The law, too, increasingly becomes a proxy for authority proper. Admittedly, there are times when laws do have a very powerful normative foundation to them. Roman law, for instance, had a very important connection to people’s understanding of the world, and was therefore seen as a legitimate instrument through which everyday life could be mediated. But as law becomes more and more sophisticated, it develops according to its own inner logic. Which may well be very useful and may well provide important protections for people – so I’m not against the law. But the law in and of itself does not have the normative depth that you need in order for people to invest it with authority. So people can accept the law, but they’re not necessarily going to be inspired by it; their imagination is not going to be captured by the workings of the judiciary. The legal process is certainly more authoritative than arbitrary action, but it just doesn’t provide a normative foundation for authority.
TB: We’ve talked about the contemporary authority substitutes. But what do you think should be the foundation of authority?
FF: I think it should be some sort of democratic form of popular consent which is developed on the basis of debate and discussion, which is thoroughgoing and protracted, and which is integrated into the public life of society. And it’s this attempt to develop a twenty-first-century form of popular consent that is missing at the moment.
The reason I’m not pessimistic, however, is that we live in an era in which it is unthinkable that you could have any political arrangement that does not draw on popular consent – it simply wouldn’t work for any length of time.
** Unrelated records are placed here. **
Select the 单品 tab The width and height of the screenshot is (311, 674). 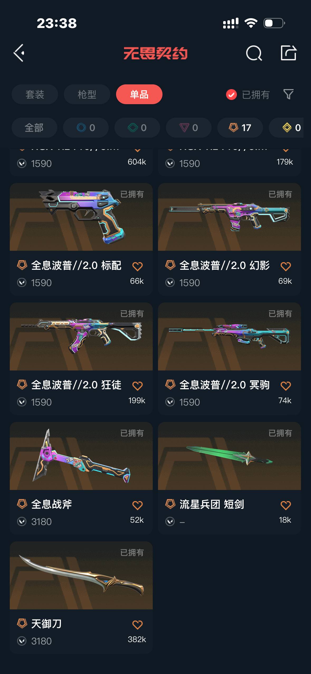[139, 94]
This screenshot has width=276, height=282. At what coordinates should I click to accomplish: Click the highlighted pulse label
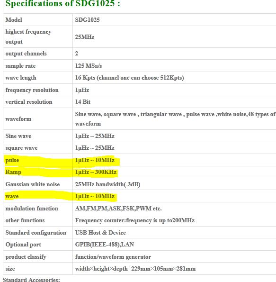12,160
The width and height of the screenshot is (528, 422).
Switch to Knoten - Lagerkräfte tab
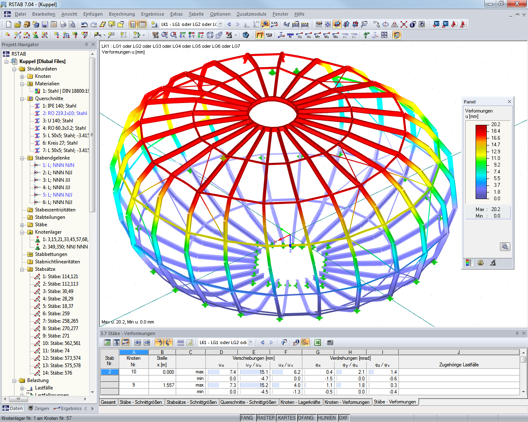[300, 402]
So given that we recognise the necessity of popular consent, it’s only a few steps to take that recognition forward and to argue for not just putting up with popular consent, but turning it into a virtue.
TB: There is a paradox, of course. At the same time as authority is profoundly problematic today, there is very little support for freedom.
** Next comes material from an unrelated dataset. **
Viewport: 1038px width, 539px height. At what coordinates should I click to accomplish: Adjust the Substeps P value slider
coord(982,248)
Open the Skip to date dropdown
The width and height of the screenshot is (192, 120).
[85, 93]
FF: This paradox is something I’ve become very aware of. In the nineteenth century, opposition to authority was mainly in the name of extending freedoms. Today, there is very little aspiration for freedom. There are no real demands for free speech or greater freedom of expression. In general, we’re very ambivalent about freedom. At the same time, there isn’t really a demand for authority, except among especially authoritarian or religious types of people.
So we have this interesting situation where there’s both a diminished culture of freedom and a diminished capacity to celebrate authoritative behaviour. My argument is that the two go hand in hand. You need to be able both to uphold authoritativeness – authoritative statements, authoritative interventions – and also freedom, which is the basis of acting authoritatively. The two are not opposed; they’re interlinked.
Tim Black is deputy editor at spiked.